To start Codespaces for a GitHub repository, go to the main page of that repository, click on the green “Code” button, choose the “Codespaces” tab, and click on “New codespace”.
Depending on how Codespaces is set up, you may be given a choice of machine type. For example, if the owner of your organization decided that everyone within that organization gets a certain machine type (which can be done by going to “Settings,” “Codespaces,” “Policy”), then there is no choice to be made, and this dialog is skipped. If, on the other hand, you were given permission to use more than one machine type, a dialog similar to the one below is displayed:
After you make your choice, click on the “Create codespace” button, and a new codespace is created. A new window is displayed that looks like the following:
After a little while, your codespace finishes setting up, and VS Code opens in the browser, together with the code in your repository. This is pretty exciting! You’re now running a fully-fledged version of VS Code, just like the one you’re used to running locally, but in a Docker container, in the cloud!

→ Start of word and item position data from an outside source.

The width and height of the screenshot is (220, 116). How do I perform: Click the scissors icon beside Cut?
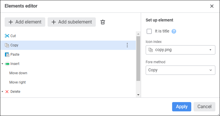click(7, 36)
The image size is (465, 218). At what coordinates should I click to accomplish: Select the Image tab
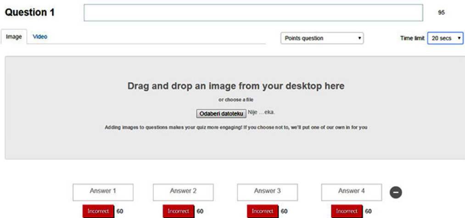coord(14,37)
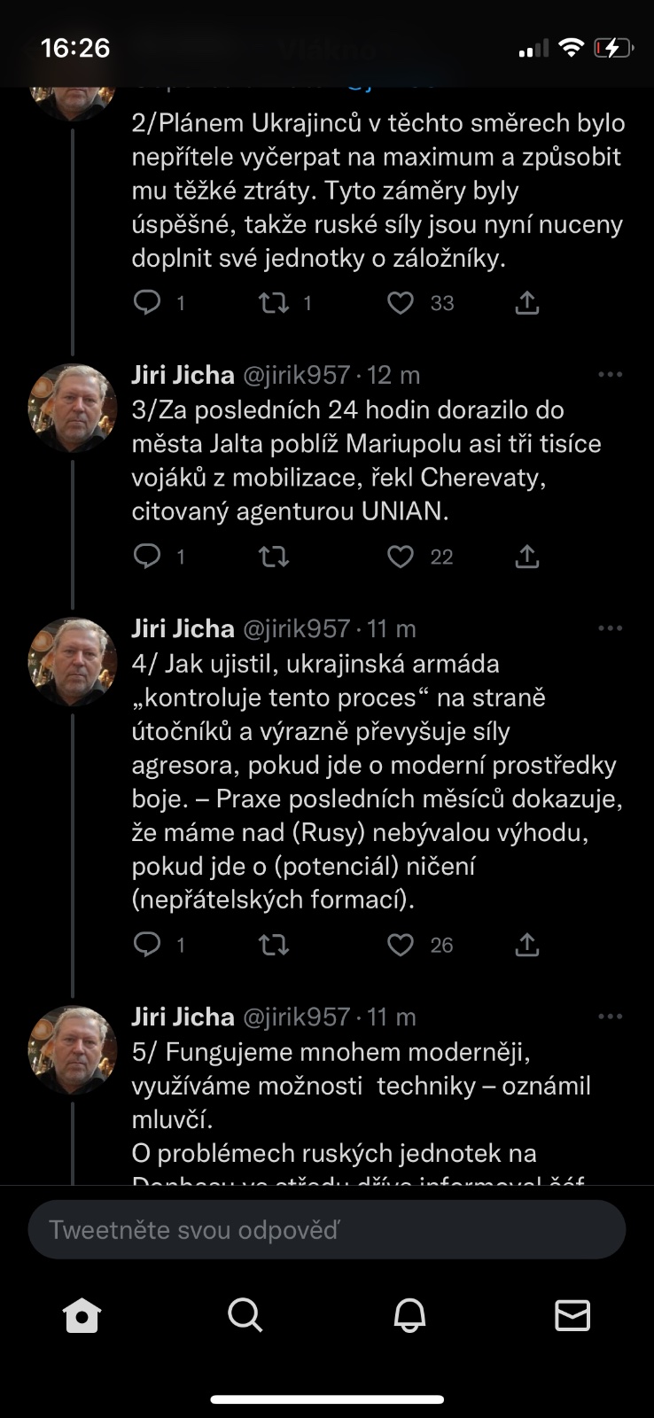Go to the Home tab
Image resolution: width=654 pixels, height=1418 pixels.
[x=82, y=1316]
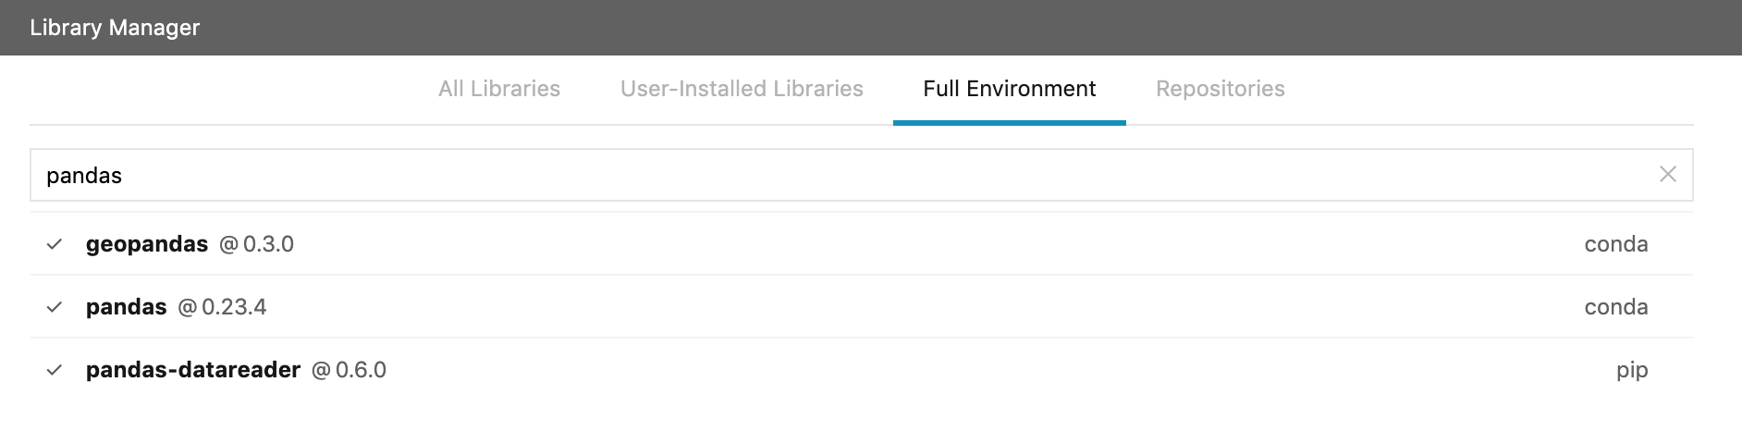Click the conda source label for geopandas

(x=1616, y=244)
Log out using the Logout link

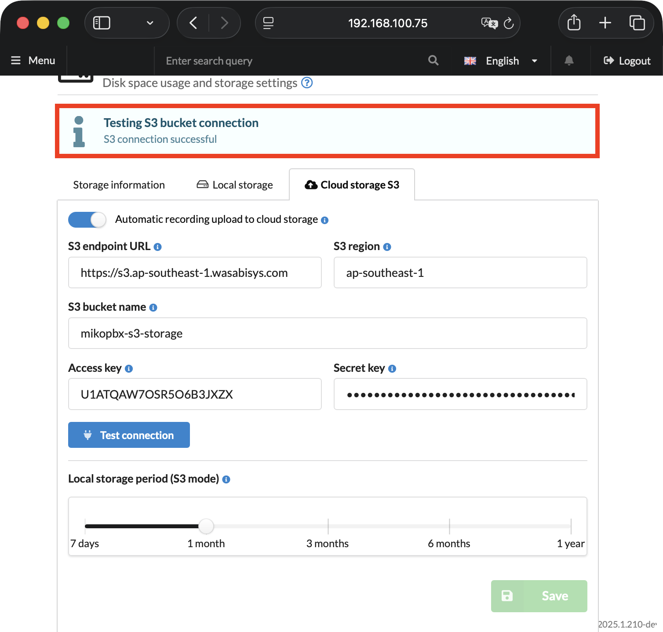click(x=627, y=61)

If you were developing a simple application with common requirements (without the need for Azure ML or any special packages), you’d be done. You could run, debug, and re-run your code as usual. That’s because the base Linux image used in the default Docker container includes many of the most popular languages, including Python, Node.js, and JavaScript. You can take a look at the Dockerfile for this base image to see everything that is included. (You may have noticed that a directory named .venv
is created at this point, containing your virtual environment. If your .gitignore
file doesn’t contain this directory already, this is a good time to add it.)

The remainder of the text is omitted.